According to a recent paper, fatigability – how physically tired we feel after specific activities – is a reliable marker of our aging. It can also be used to identify those of us who might be moving towards an eternal nap faster than others.

Feeling physically and mentally tired after some activities is a sign of aging; ask any adult over, say 50 tasked with caring for a toddler for the day. And fatigability is a sign within aging of increasing frailty. So the researchers were most interested in identifying an easy means, in this case, a survey, to identify the frail patients within their care – without any specific physical testing like hand grip or one’s walking pace or the speed at which you “pop” or not out of a chair.

The researchers did find that their survey instrument, the Pittsburgh Fatigability Scale, was a useful marker. But for our purposes, it is better just to get a sense of their findings. [1] Fatigability is how tired one feels after performing a specified activity for a defined time and intensity.

We have been asked to take down a copy of the Pittsburgh Fatigability Scale as it is copyright. We apologize for our error. For those who would like to see the scale, you can use this link to make a request. For my writing, the ranking considers a leisurely and brisk walk, light housework, gardening, watching television, hosting or participating in a social event, and high-intensity activity. It rates an individual's fatigue on a five-point scale for physical and mental fatigue.

The study participants come from the Long Life Family Study, a group of individuals with “exceptionally” long lives in the US and Denmark. The study involves parents and their children with spouses acting as controls (presumably to minimize environmental and lifestyle differences).

Participants mean age 73, 58% women and essentially all white. Over a mean period of three years between examinations, 10% of the study group of 2300 had died. Higher scores on the fatigability scale reflect more significant fatigue. As you might expect, when adjusted for age, those with higher scores (19) were not the survivors compared with a score of 12 among survivors.

When a cut-off score of greater than 25 was used, those with more than 25 points had a 2.3 fold greater chance of dying than those with lower scores. Nearly 99% of that group survived in that three-year interval. With that in mind, go back and look at the activities being considered.

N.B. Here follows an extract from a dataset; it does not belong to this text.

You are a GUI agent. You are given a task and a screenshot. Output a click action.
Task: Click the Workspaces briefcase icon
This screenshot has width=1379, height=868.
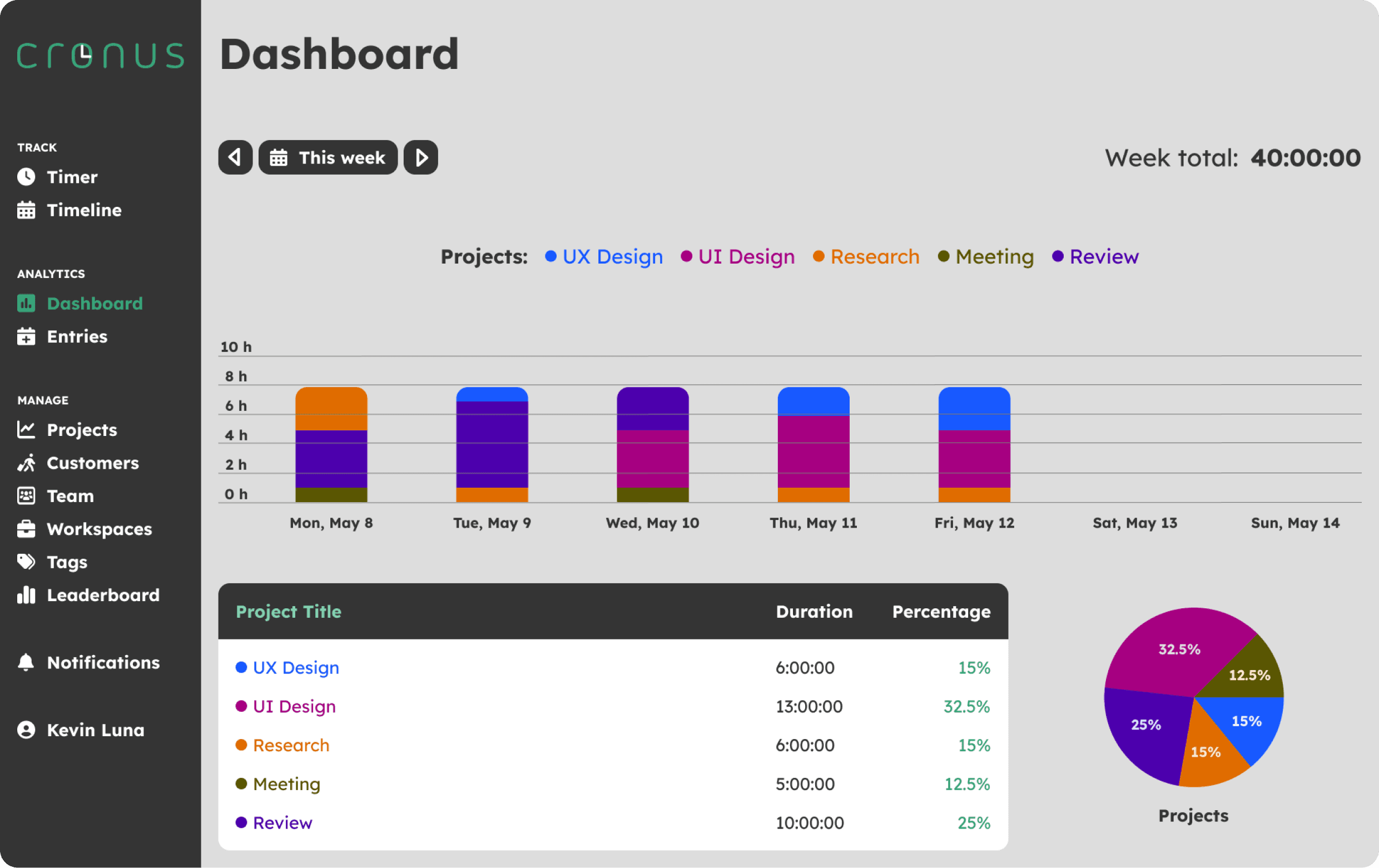coord(26,529)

There are three, watching TV, sitting around, and attending a social event that should involve little activity. But as those activities become more tiring, you become less likely to pursue them. The result is a dramatic reduction in your world and its horizons. This is consistent with other studies that have looked at how many rooms in your house you use during the day can be a marker for frailty. Or consider taking a walk or doing light housework; fatigability in these instances reduces your world and simultaneously increases your dependence upon others.

We all age. We should all try to increase our healthy years, not just our numerical years – that is the concept of healthspan compared to lifespan.


[1] The scale has two parts: physical and mental fatigability; this study looked at only the physical component.